Expression of the Neuron-Related Genes in hNGF-β-Treated PC12 Cells

Human nerve growth factor-β (hNGF-β) plays a major role in the development and survival of the central and peripheral nervous systems; therefore, it can, in principle, be used as a therapeutic agent for the treatment of neurodegenerative diseases. As was shown, hNGF-β stimulates neuronal differentiation in vitro and regulates the expression of neuron-related genes. In our study, expression of the ATP1B1, Clusterin, MAO-A, and DUSP6 genes was evaluated in hNGF-treated PC12 cells.
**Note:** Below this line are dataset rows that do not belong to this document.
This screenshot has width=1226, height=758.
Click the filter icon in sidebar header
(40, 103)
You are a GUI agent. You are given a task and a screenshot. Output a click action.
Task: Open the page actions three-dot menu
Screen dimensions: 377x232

At first, hNGF-β protein was generated in a pET39b/BL21 (DE3) bacterial expression system, and biological activity of this protein was confirmed by differentiation of cultured PC12 cells. These cells were treated by the addition of recombinant hNGF-β protein in a final dose of 50 ng/ml diluted in RPMI 1640. Then total RNA was extracted from harvested PC12 cells at day 7 after treatment and used to analyze the expression levels of the above-mentioned genes by real-time PCR. Glyceraldehyde-3-phosphate dehydrogenase (GAPDH) was used as a reference gene. It was found that purified hNGF-β protein migrated as a clear band of ~37 kDa in SDS-PAGE. Moreover, differentiation of PC12 cells was observed 7 days after hNGF-β treatment. Expression of the ATP1B1 and DUSP6 genes was upregulated (230 and 193%), respectively after addition of hNGF-β protein. In contrast, the MAO-A and Clusterin genes showed practically no change in their expression, as compared to untreated cells. Generally, our study demonstrated that the treatment of PC12 cells with hNGF-β protein induces neural morphological modifications and differences in the expression of certain neuron-related genes. Changes in the expression of these genes will be applied in an experimental model.